State settings of the Redundant Link Management, including the selection of the preferred port, can also be controlled manually via SNMP commands. A network management application, with the aid of the relevant information and parameters mapped in SysKonnect's "Private Gigabit Ethernet" MIB, can also effect a transition between ports and force a change. All state values can also be retrieved via SNMP and/or RMON (Remote Monitoring) queries.

"The failover redundancy described above is enabled by SysKonnect's RLMT (Redundant Link Management Technology)," says Young.

"RLMT is responsible for detecting the link status and evaluating the quality of the connection. It derives information from a variety of sources, including: auto negotiation values, hardware link detection and received data, as well as evidence of spanning tree packets received from spanning tree protocol enabled on the network.

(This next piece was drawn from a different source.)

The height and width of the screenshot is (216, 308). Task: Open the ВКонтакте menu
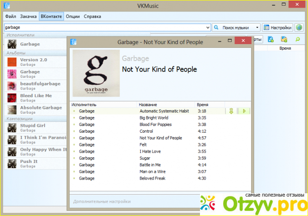pos(51,16)
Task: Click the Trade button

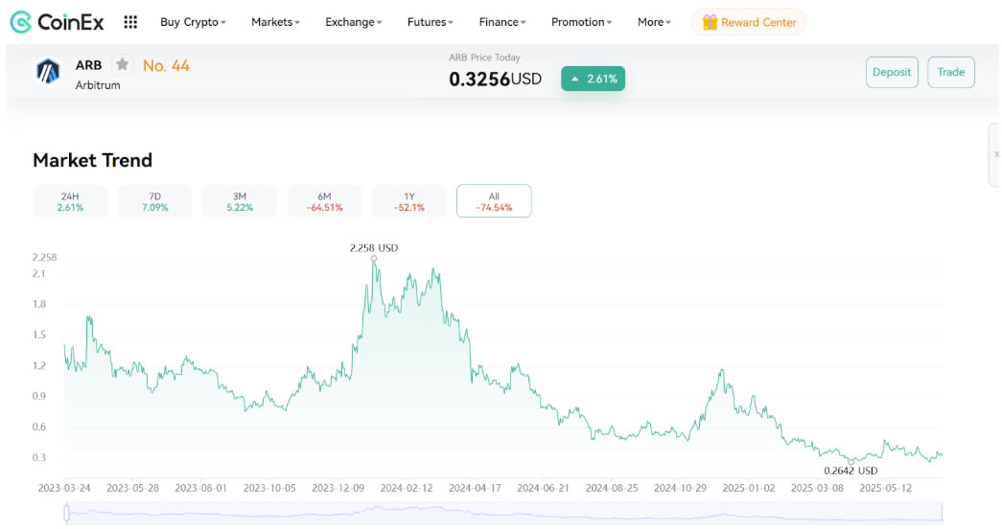Action: 950,73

"By exchanging RLMT test packets between the two ports of a dual-link adapter, both ports are kept active from the viewpoint of the attached switch or hub, thus minimising the switching time on activating the redundant link. Due to the active monitoring of both ports, even a link error on the redundant port is detected and reported just as errors on the primary enabled port would be reported. Thus errors, or failures, on the standby port are as visible as any appearing on the primary port."

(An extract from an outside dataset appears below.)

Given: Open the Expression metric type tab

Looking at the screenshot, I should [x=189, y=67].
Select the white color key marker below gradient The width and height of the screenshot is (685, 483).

SK-NET GE also supports parity checking on all data paths, monitors environmental conditions and complies with PCI "Hot Plug" standards.

"Server applications are subject to special demands for reliability, availability and accuracy. Consequently, it is very important to monitor the integrity of data at several different levels as it passes from a network through the server and back to the network. Both single-port and dual-port SK-NET GE adapters monitor data integrity by generating and checking parity information on all available data paths. All data errors are detected immediately and can be reported to a network administrator via normal network management systems.

"Network adapters, as with every electronic component, are designed to work within defined temperature and voltage ranges. A NIC subject to environmental conditions which are outside acceptable ranges could result in erratic function, or even system failure in extreme cases.

"To prevent such occurences, SK-NET GE Gigabit Ethernet server adapters are equipped with temperature and voltage sensors to monitor these critical operating environment conditions. Acceptable minimum and maximum threshold values can be set for the card and continuously monitored via an SMPT agent. Alarms can then be triggered when a threshold value is crossed. This enables the early detection of conditions which could potentially damage a NIC, or even the host system.

"SysKonnect is a member of the PCI SIG (PCI Special Interest Group), an industrial consortium for the standardisation of the PCI bus system. In October 1997, the PCI SIG published specifications for Hot Plug PCI.

"The primary goal of this standard is to ensure maximum availability of server systems by accommodating the need to add, remove or exchange PCI adapters during normal server operation. Both single-port and dual-port SK-NET GE adapters comply with Hot Plug PCI standards and are routinely kept current through regular driver updates for the adapters," concludes Young.